Donc oui, la Martinique a contribué à l’enrichissement européen, avec le cortège ignoble de la traite négrière, de l’extermination des amérindiens et de la mise en esclavage de milliers d’hommes et de femmes auxquels aucuns traitements barbares ne furent épargnés. Et cet attirail fut labélisé par l’Europe au point d’en faire une religion à prétention universalisante, sacralisée par les bulles papales dès le XVème siècle, religion qui conférait s’agissant des terres nouvelles aux envahisseurs européens la liberté « de les envahir, conquérir, emporter et subjuguer, et de réduire en perpétuelle servitude les personnes qui y habitent ». Ce processus historique fut même considéré par certains comme une
« humanisation de la planète ». Je rappelle tout cela dans mon livre Antilles, Les paroles, les visages et les masques.
Et comme tu le fais également dans ton livre Lettre à ma fille sur le changement climatique, nous pouvons tirer aujourd’hui les conséquences sociétales, économiques et écologiques de la continuité capitalistique qui ont conduit la planète à la situation dans laquelle elle se trouve : réduite à alimenter un marché mondial, globalisée, exploitée et martyrisée.

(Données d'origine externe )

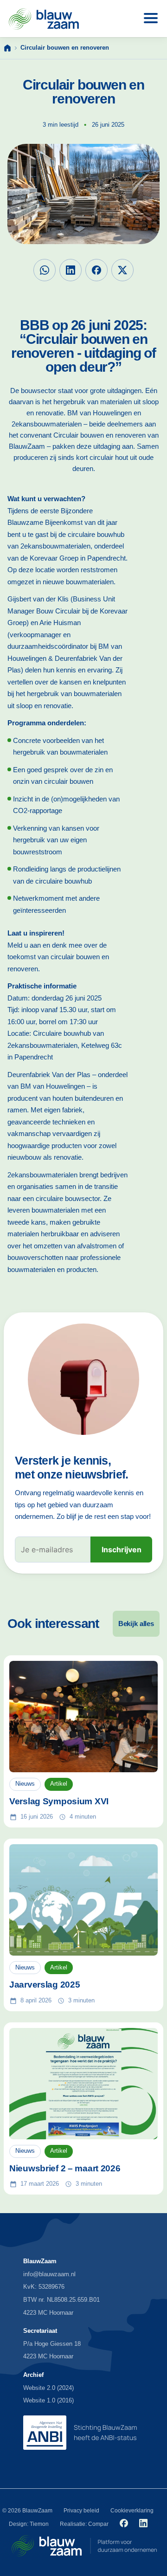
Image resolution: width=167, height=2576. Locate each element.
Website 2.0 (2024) (48, 2387)
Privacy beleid (81, 2510)
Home (7, 48)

C’est la religion d’accumulation de richesse, ce culte de l’argent qui fonde cette mentalité de prédateur dans nos sociétés modernes. C’est cette mentalité prédatrice qui a conduit à cet avilissement du vivant jusqu’à la dévastation organisée de la terre. En Martinique, nous sommes bien placés pour en témoigner : chlordécone, glyphosate et autres produits dévastateurs se sont attaqués au vivant, détruisant de multiples espèces, empoisonnant les eaux et les terres, provoquant chez les individus des taux de prévalence jamais atteints. D’où nos préoccupations à concevoir un autre monde. Mais la conception et la création de cet autre monde doit aujourd’hui tenir compte de l’ampleur de la tâche. L’argent, la marchandise, l’économie container, les ciels artificiels, et la corruption qui en découle, peuplent nos cerveaux à tel point que la conception et la réalisation d’un autre monde exigent une lutte acharnée afin de transformer les conditions d’existence et la culture socialisatrice des individus.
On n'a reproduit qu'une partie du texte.